73% of advisors say client sensitivity to the risk profile of retirement savings products has increased;
72% of advisors say their clients’ approach to retirement savings and investments has become more conservative as a result of the crisis;
70% of advisors say their Boomer clients’ interest in financial products that provide a guaranteed stream of income has increased;
50% of advisors say discipline about saving for retirement has increased;
47% of advisors report that Boomer clients have portfolio reviews more often.
“There is a significant opportunity for financial advisors to help Boomers internalize the lessons learned from the financial crisis, especially when it comes to saving, diversification and risk tolerance,” said Julia Lennox, vice president, Retirement Products, MetLife. “Some investors and savers may have felt they were sufficiently diversified, but advisors can talk to their clients about helping to protect the retirement savings they’ve worked so hard to build, while at the same time generating guaranteed income.”
Impact of Crisis on Advisor Practices Positive
The MetLife Lessons Learned Advisor Poll revealed that the economic downturn and crisis have tightened the relationship between advisors and their clients. Overall, two-thirds of advisors believe that the financial crisis has had a positive impact on their relationships with their clients and their practice, and 66% say they spend more time proactively contacting their clients to talk about their personal financial needs and goals. More than half (55%) say they spend more time talking to their clients in-person.

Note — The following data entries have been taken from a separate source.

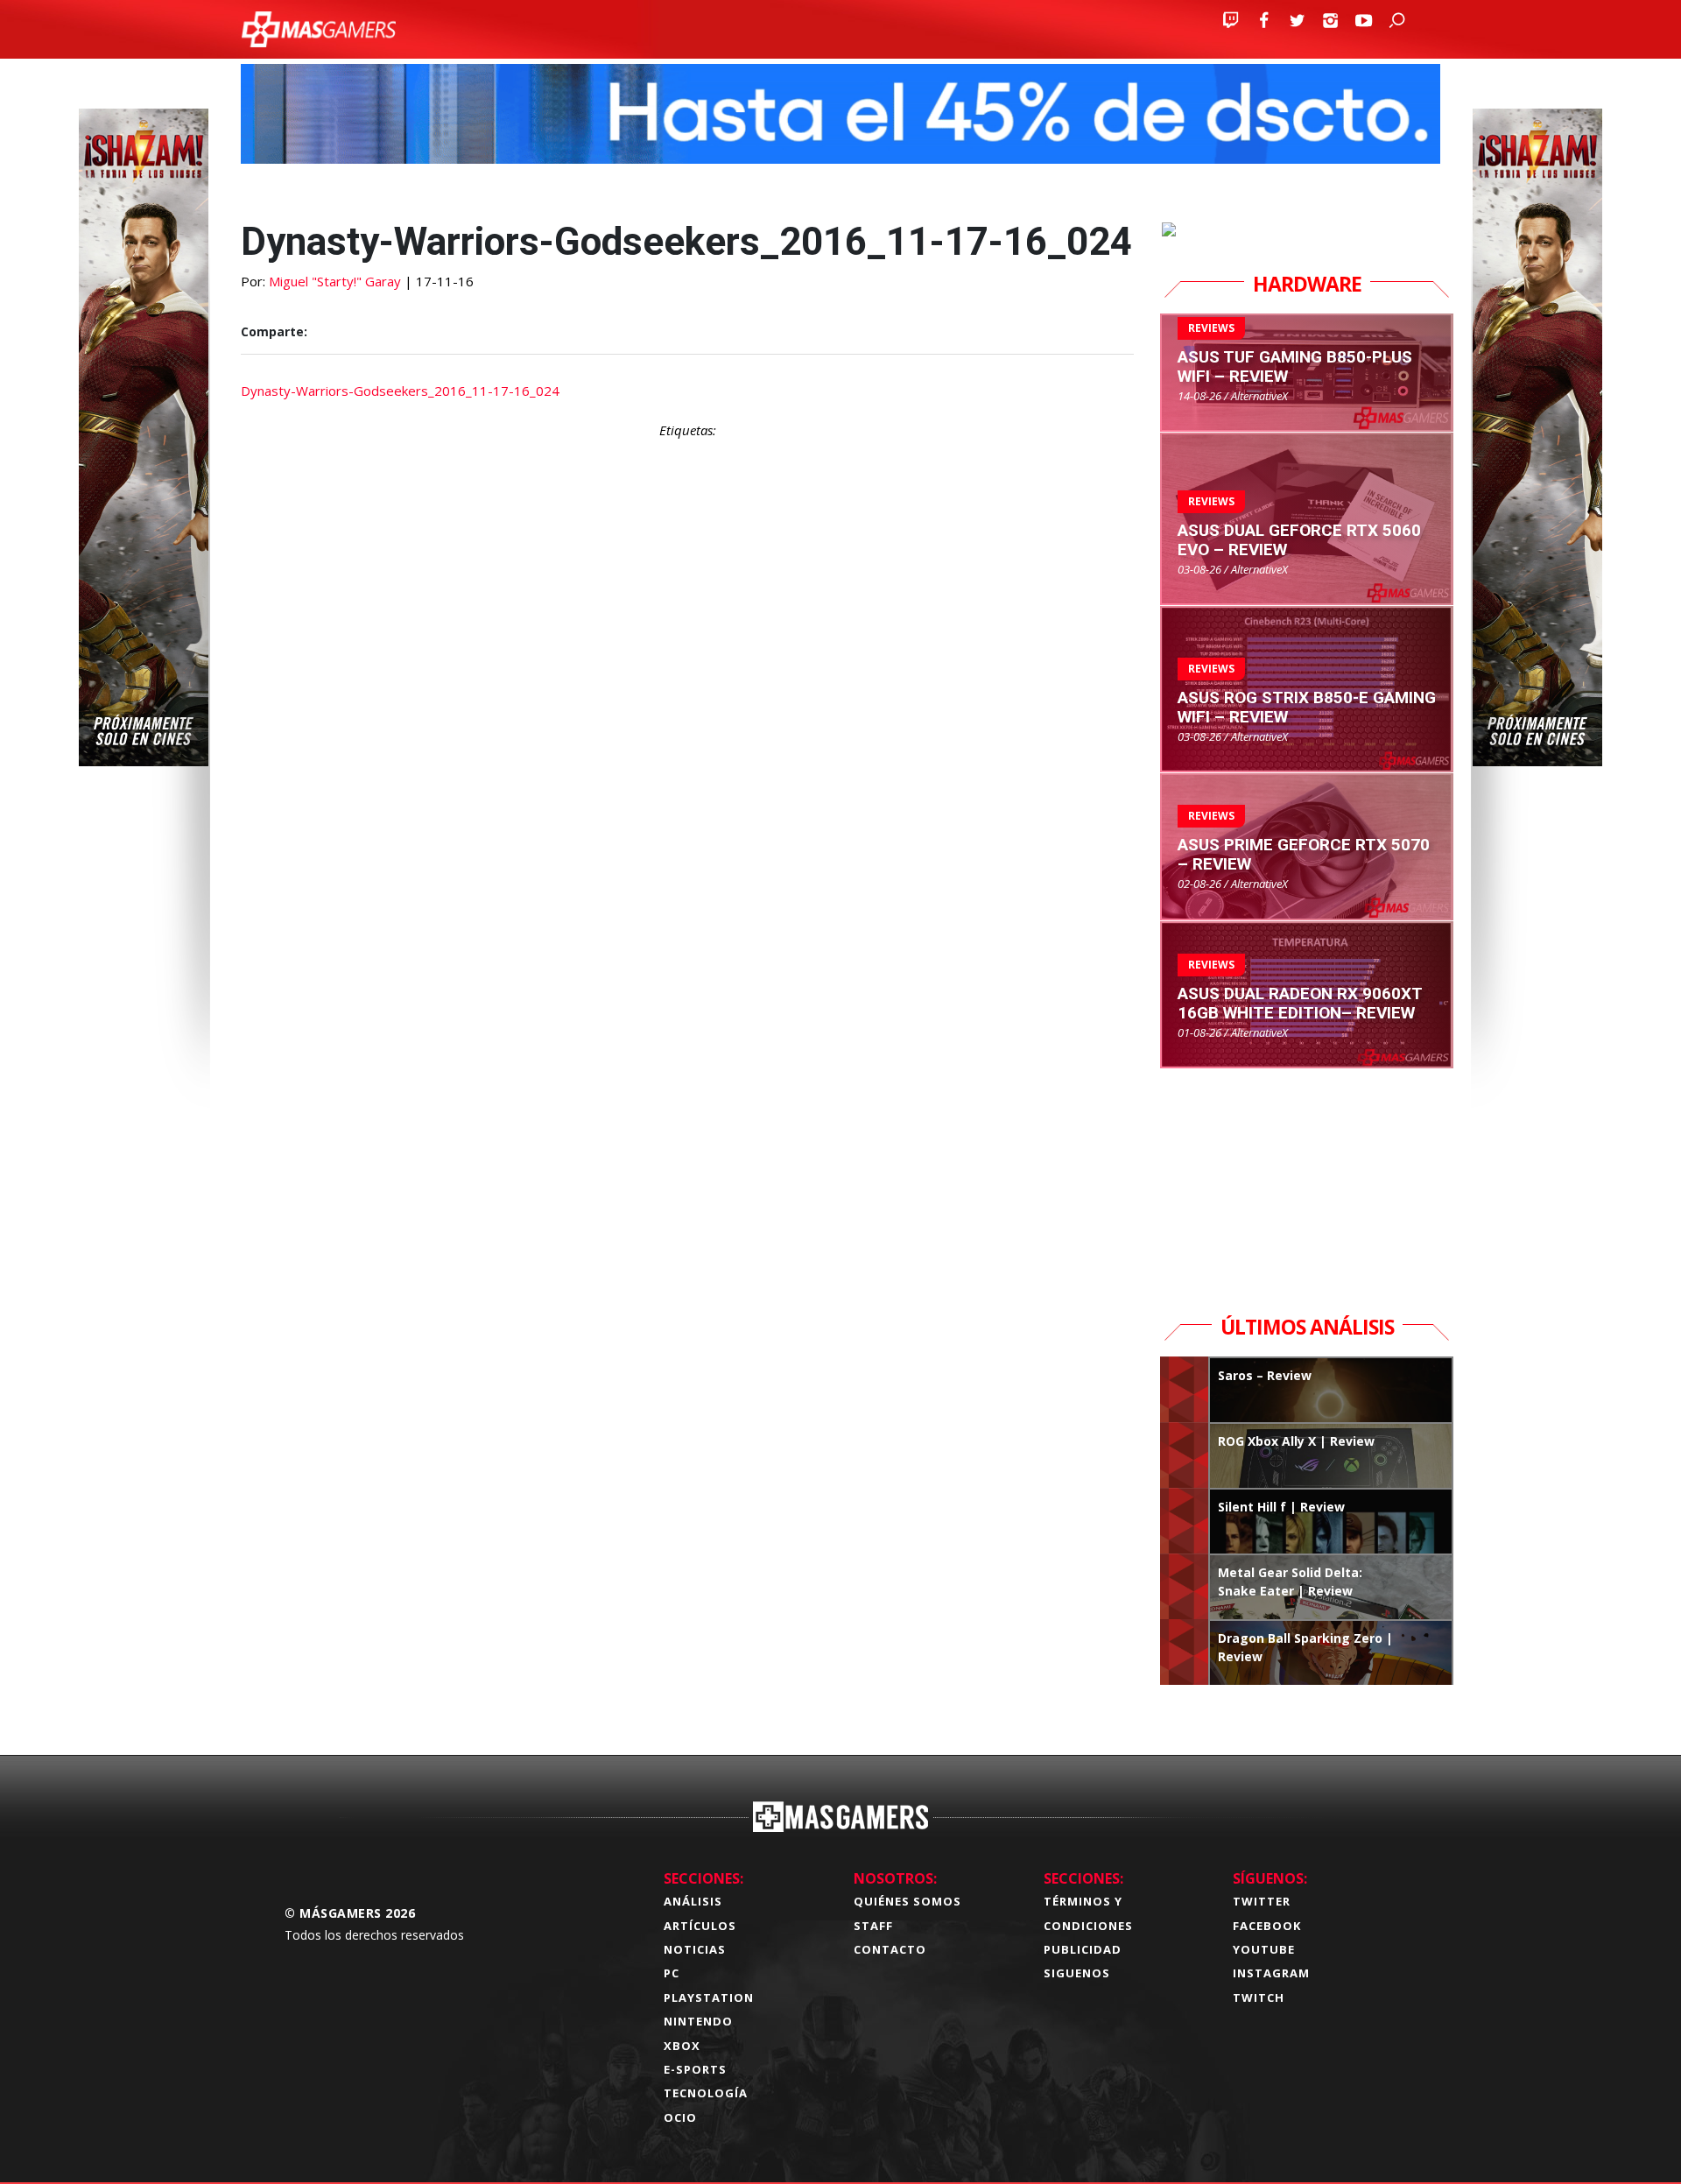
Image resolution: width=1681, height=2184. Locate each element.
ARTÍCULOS (700, 1926)
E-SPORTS (695, 2069)
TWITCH (1258, 1997)
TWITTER (1262, 1901)
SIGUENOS (1077, 1973)
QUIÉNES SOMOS (907, 1901)
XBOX (682, 2046)
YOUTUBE (1264, 1949)
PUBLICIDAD (1083, 1949)
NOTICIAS (695, 1949)
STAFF (873, 1926)
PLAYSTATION (709, 1997)
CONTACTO (890, 1949)
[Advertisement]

While all types of practices experienced a pick-up in client contact as the crisis unfolded, there were some differences among industry segments. Independent broker-dealers report the greatest increase in calls/requests for advice from current clients (67% compared to 61% for independent wealth managers). Increases in requests for guaranteed products increased among both wirehouse advisors (71%) and insurance agents (73%), compared to just 45% of independent wealth managers. Independent wealth managers report the greatest increase in the number of new clients secured, with 62% reporting that they’ve seen an increase in new clients over the past 12 months. Half (50%) of wirehouse advisors and 43% of insurance agents say they’ve seen the same.